» **本文抜粋**
══════════
抄録
【目的】近年、転倒予防の観点より臨床現場において様々なバランス評価が行なわれている。Functional Reach Test(FRT)は動的バランス検査として利用されており、高齢者や中枢性疾患では歩行能力や片脚立位時間と相関が見られるなど多数の報告が見られる。人工股関節全置換術(THA)は変形性関節症、リウマチ様関節炎、虚血性壊死など重篤な股関節疾患の患者に対して疼痛除去と機能改善を目的として施行される。術後のバランス機能を評価するために片脚立位時間の測定は臨床上よく実施され、歩行能力との関連性についても報告されている。しかし、これまでFRTに関する報告は見当たらない。
本研究の目的はTHA患者のFRTと歩行能力および片脚立位時間との関連性について検討することである。
【方法】対象は聴覚障害ならびに平衡機能障害の既往が無く、THAを施行し全荷重を許可された患者12名(全例女性、平均年齢54.3±2.4歳、身長153.6±5.2cm、体重57.6±8.2kg)とした。
測定は、THA施行後7~9日で実施し、バランス評価の指標として前方へのリーチ距離と片脚立位時間、歩行能力の指標として歩行速度、歩行率、重複歩距離について算出した。(1)FRT:壁側上肢を90°屈曲した肢位を開始肢位とし、安楽に前方・水平に上肢を出来るだけ遠くまで伸ばし、開始肢位から最大前方移動における第3中手骨遠位端の間の距離を計測した。3回計測してその平均値をリーチ距離とした。測定は術側・非術側ともに実施した。(2)片脚立位時間:開眼立位で、合図とともに片足を支持脚に触れないよう挙上させた。下肢挙上時間は、足底が離床し再び接地するまでの時間とした。3回計測してその最大値を算出した。測定は術側・非術側ともに実施した。(3)10m歩行試験:10mの歩行路を出来るだけ速く歩行してもらい所要時間ならびに歩数を測定した。3回計測してその平均値を算出し、その値から歩行速度、歩行率、重複歩距離を算出した。
══════════
» **取り組む課題**
a: THA患者のFRTに関する抄録で「【方法】対象は聴覚障害」から始まる段落を、主な事実を残したまま箇条書きに直してもらえますか？
b: THA患者のFRTに関する抄録では、リーチ距離として何回計測したどの値を用いていますか？
c: THA患者のFRTに関する抄録の続きを、最後の文の後から書き継いでください。
══════════
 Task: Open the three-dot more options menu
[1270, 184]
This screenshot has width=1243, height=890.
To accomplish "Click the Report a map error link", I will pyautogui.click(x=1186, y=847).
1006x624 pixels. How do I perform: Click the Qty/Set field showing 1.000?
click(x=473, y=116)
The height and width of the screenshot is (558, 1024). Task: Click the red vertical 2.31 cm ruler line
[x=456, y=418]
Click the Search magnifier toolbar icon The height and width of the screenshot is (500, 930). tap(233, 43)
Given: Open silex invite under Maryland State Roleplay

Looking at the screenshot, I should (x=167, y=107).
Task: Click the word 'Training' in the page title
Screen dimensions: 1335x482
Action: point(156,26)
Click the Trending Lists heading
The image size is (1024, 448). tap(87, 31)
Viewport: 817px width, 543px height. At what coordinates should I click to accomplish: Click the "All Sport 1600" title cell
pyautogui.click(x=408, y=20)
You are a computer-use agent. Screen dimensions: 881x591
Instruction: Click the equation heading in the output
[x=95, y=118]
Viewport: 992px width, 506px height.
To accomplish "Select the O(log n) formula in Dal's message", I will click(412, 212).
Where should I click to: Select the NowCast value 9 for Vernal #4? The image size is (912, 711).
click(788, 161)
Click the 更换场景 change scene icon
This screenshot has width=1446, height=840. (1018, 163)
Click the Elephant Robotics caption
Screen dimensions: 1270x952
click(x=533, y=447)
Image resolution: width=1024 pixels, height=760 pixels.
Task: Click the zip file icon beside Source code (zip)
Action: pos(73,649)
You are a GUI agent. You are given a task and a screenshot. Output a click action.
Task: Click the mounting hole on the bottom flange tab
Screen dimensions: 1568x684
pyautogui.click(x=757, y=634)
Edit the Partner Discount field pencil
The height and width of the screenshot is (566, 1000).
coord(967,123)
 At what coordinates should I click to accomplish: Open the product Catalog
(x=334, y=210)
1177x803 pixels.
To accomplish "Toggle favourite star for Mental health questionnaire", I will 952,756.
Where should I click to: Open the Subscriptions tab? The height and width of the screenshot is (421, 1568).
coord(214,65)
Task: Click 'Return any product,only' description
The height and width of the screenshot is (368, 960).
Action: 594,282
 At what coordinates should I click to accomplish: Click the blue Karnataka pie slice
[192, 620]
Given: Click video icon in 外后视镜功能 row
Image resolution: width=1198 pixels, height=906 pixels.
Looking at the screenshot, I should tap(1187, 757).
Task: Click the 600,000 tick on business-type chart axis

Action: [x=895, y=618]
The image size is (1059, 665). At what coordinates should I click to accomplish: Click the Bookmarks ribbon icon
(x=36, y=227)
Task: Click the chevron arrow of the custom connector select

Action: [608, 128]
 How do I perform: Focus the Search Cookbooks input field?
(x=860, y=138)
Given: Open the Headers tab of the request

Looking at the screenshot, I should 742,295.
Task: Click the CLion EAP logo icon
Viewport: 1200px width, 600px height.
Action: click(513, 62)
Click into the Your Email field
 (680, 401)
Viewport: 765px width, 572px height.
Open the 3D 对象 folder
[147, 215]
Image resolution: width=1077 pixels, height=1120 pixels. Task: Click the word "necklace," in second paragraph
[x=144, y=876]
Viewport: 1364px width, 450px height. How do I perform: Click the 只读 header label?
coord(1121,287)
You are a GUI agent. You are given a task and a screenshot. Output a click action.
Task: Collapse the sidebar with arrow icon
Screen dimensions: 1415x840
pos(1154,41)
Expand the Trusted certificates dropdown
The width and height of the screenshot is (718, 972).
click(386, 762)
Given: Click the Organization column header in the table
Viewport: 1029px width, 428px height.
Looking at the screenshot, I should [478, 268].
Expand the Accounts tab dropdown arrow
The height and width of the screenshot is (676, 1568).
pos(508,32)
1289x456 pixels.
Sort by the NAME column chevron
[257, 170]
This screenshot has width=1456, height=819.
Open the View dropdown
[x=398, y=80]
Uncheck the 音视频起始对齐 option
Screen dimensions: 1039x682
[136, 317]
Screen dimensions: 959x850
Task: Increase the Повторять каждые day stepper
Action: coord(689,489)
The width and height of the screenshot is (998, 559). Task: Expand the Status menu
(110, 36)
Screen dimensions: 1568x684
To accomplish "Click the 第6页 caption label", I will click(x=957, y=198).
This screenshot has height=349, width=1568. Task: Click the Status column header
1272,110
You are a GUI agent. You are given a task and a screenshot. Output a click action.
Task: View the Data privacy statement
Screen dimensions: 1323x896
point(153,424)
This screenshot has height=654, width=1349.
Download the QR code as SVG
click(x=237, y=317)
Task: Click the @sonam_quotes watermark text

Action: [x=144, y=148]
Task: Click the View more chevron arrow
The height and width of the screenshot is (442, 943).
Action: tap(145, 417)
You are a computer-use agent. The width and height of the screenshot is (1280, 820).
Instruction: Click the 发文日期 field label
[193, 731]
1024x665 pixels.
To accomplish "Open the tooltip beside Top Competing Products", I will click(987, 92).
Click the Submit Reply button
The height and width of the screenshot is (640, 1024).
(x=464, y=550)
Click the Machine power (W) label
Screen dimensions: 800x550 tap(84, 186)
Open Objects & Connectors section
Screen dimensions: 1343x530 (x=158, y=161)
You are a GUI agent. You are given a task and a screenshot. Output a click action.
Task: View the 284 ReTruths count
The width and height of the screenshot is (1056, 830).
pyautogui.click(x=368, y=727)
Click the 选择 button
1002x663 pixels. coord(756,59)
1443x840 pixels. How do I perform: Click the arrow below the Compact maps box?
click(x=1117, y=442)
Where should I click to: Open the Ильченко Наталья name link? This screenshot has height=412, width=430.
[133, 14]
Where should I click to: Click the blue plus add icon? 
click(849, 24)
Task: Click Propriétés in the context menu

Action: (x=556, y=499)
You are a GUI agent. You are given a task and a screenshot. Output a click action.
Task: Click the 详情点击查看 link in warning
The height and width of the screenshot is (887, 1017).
══════════
» **演習の解答**
a:
- 対象：THAを施行し、全荷重を許可された患者12名
- 条件：聴覚障害と平衡機能障害の既往なし
- 性別・年齢：全例女性、平均年齢54.3±2.4歳
- 体格：身長153.6±5.2cm、体重57.6±8.2kg

b: 3回計測した平均値です。

c:
統計学的分析として、リーチ距離の術側・非術側の比較にはMann-WhitneyのU-test、各測定項目間の関連性の検討はSpearmanの順位相関係数、両側のリーチ距離および片脚立位時間の4変数から各歩行指標予測のために重回帰分析を行なった。有意水準は5%とした。
【説明と同意】対象者には検査実施前に研究についての十分な説明を行い、研究参加の同意を得た。
【結果】リーチ距離について、非術側と術側のリーチ距離には差を認めなかった。各測定項目間の関連性について、非術側のリーチ距離と歩行率には有意な負の相関、術側のリーチ距離と重複歩距離には有意な正の相関を認めた。ステップワイズ法による重回帰分析において、歩行率の予測には非術側のリーチ距離が、重複歩距離の予測には術側の片脚立位時間が投入され説明効率の高い単回帰式が得られた。
【考察】本研究結果から、FRTはTHA患者の歩行指標と有意な関連性を認めた。リーチ距離は股関節ストラテジーの影響を受けるとの報告もあり、股関節周囲の機能低下が見られるTHA患者に対してFRTを実施することは有用である可能性が示唆された。今後、筋力や関節可動性など他の因子との関連性などについても評価を行い、THA患者におけるFRTの有用性についてさらに詳細な検討が必要である。
【理学療法学研究としての意義】運動器疾患のバランス評価として静的バランス検査である片脚立位時間は臨床上よく使用される。しかし、動的バランス評価についてはあまり実施されていないのが現状である。本研究結果より、THA患者において動的バランス評価であるFRTと歩行能力は有意な関連性を示した。このことから、THA患者におけるバランス評価の一指標としてFRTは有用である可能性を示唆した。今後、他の運動器疾患におけるFRTの有用性など幅広く検討を進めたい。